Resize a 2D array by different factor on two axis skipping NaN values.
If a new pixel contains only NaN, it will be set to NaN
Parameters
----------
array : 2D np array
factor : int or tuple. If int x and y factor wil be the same
Returns
-------
array : 2D np array scaled by factor
Created on Mon Jan 27 15:21:25 2014
@author: damo_ma
"""
xsize, ysize = array.shape
if isinstance(factor,int):
factor_x = factor
factor_y = factor
window_size = factor, factor
elif isinstance(factor,tuple):
factor_x , factor_y = factor
window_size = factor
else:
raise NameError('Factor must be a tuple (x,y) or an integer')
if (xsize % factor_x or ysize % factor_y) :
raise NameError('Factors must be integer multiple of array shape')
new_shape = xsize / factor_x, ysize / factor_y
# non-overlapping windows of the original array
windows = sliding_window(a, window_size)
# windowed boolean array for indexing
notNan = sliding_window(np.logical_not(np.isnan(a)), window_size)
#list of the means of the windows, disregarding the Nan's
means = [window[index].mean() for window, index in zip(windows, notNan)]
# new array
new_array = np.array(means).reshape(new_shape)
return new_array
Run Code Online (Sandbox Code Playgroud)
我没有与你的原始函数进行任何时间比较,但它应该更快。
我在这里看到的许多解决方案都对操作进行矢量化以提高速度/效率 - 我不太了解这一点,也不知道它是否可以应用于您的问题。在 SO 中搜索窗口、数组、移动平均、向量化和 numpy 应该会产生类似的问题和答案以供参考。
sliding_window()请参阅下面的归因:
import numpy as np
from numpy.lib.stride_tricks import as_strided as ast
from itertools import product
def norm_shape(shape):
'''
Normalize numpy array shapes so they're always expressed as a tuple,
even for one-dimensional shapes.
Parameters
shape - an int, or a tuple of ints
Returns
a shape tuple
'''
try:
i = int(shape)
return (i,)
except TypeError:
# shape was not a number
pass
try:
t = tuple(shape)
return t
except TypeError:
# shape was not iterable
pass
raise TypeError('shape must be an int, or a tuple of ints')
def sliding_window(a,ws,ss = None,flatten = True):
'''
Return a sliding window over a in any number of dimensions
Parameters:
a - an n-dimensional numpy array
ws - an int (a is 1D) or tuple (a is 2D or greater) representing the size
of each dimension of the window
ss - an int (a is 1D) or tuple (a is 2D or greater) representing the
amount to slide the window in each dimension. If not specified, it
defaults to ws.
flatten - if True, all slices are flattened, otherwise, there is an
extra dimension for each dimension of the input.
Returns
an array containing each n-dimensional window from a
'''
if None is ss:
# ss was not provided. the windows will not overlap in any direction.
ss = ws
ws = norm_shape(ws)
ss = norm_shape(ss)
# convert ws, ss, and a.shape to numpy arrays so that we can do math in every
# dimension at once.
ws = np.array(ws)
ss = np.array(ss)
shape = np.array(a.shape)
# ensure that ws, ss, and a.shape all have the same number of dimensions
ls = [len(shape),len(ws),len(ss)]
if 1 != len(set(ls)):
raise ValueError(\
'a.shape, ws and ss must all have the same length. They were %s' % str(ls))
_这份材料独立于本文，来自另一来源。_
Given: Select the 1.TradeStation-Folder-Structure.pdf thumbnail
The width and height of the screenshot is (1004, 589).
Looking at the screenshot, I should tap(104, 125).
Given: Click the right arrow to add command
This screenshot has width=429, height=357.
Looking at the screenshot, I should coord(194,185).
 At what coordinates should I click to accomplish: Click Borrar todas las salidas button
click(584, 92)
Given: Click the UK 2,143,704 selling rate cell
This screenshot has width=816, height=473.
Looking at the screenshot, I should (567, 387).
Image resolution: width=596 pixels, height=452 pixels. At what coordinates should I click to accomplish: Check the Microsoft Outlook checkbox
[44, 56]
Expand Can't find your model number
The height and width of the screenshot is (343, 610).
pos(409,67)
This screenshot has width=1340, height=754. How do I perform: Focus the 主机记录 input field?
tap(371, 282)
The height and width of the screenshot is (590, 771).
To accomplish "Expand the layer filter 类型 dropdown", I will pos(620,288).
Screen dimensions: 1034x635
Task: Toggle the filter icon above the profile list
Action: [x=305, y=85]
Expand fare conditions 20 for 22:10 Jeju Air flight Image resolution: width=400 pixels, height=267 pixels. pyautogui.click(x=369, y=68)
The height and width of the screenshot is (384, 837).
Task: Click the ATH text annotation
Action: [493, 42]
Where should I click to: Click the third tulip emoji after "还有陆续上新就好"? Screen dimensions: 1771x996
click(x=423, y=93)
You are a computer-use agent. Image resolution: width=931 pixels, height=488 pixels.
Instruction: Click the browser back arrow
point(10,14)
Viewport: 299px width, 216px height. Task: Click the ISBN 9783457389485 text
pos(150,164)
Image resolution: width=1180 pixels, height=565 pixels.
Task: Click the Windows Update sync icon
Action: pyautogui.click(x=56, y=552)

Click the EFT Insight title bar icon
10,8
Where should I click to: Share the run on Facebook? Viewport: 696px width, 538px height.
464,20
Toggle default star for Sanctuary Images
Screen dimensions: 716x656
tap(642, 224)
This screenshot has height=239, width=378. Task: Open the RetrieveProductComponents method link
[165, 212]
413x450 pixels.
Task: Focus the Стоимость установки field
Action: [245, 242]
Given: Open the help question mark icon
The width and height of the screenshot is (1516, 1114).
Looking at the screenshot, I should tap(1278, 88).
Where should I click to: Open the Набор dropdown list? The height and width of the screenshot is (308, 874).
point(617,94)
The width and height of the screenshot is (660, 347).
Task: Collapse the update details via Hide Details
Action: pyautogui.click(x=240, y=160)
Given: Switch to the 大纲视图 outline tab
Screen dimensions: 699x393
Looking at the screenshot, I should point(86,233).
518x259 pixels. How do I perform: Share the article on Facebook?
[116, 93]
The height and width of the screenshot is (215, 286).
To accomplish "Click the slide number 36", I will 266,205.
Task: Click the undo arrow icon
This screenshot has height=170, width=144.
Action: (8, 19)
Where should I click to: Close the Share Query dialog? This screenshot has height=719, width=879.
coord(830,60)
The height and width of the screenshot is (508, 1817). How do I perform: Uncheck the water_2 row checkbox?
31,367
# ensure that ws is smaller than a in every dimension
if np.any(ws > shape):
raise ValueError(\
'ws cannot be larger than a in any dimension.\
a.shape was %s and ws was %s' % (str(a.shape),str(ws)))
# how many slices will there be in each dimension?
newshape = norm_shape(((shape - ws) // ss) + 1)
# the shape of the strided array will be the number of slices in each dimension
# plus the shape of the window (tuple addition)
newshape += norm_shape(ws)
# the strides tuple will be the array's strides multiplied by step size, plus
# the array's strides (tuple addition)
newstrides = norm_shape(np.array(a.strides) * ss) + a.strides
strided = ast(a,shape = newshape,strides = newstrides)
if not flatten:
return strided
# Collapse strided so that it has one more dimension than the window. I.e.,
# the new array is a flat list of slices.
meat = len(ws) if ws.shape else 0
firstdim = (np.product(newshape[:-meat]),) if ws.shape else ()
dim = firstdim + (newshape[-meat:])
# remove any dimensions with size 1
dim = filter(lambda i : i != 1,dim)
return strided.reshape(dim)
Run Code Online (Sandbox Code Playgroud)
slip_window() 归属
我最初在博客页面上发现了这个,现在是一个损坏的链接:
使用 Numpy 高效重叠窗口 - http://www.johnvinyard.com/blog/?p=268
经过一番搜索,它看起来现在位于Zounds github 存储库中。谢谢约翰·维尼亚德。
请注意,这篇文章已经很老了,并且有很多关于滑动窗口、滚动窗口和图像补丁提取的 Q&A。使用 numpy 的 as_strided有很多一次性的功能,但该函数似乎仍然是唯一处理 nd 窗口的函数。scikits sklearn.feature_extraction.image 库似乎经常被引用用于提取或查看图像补丁。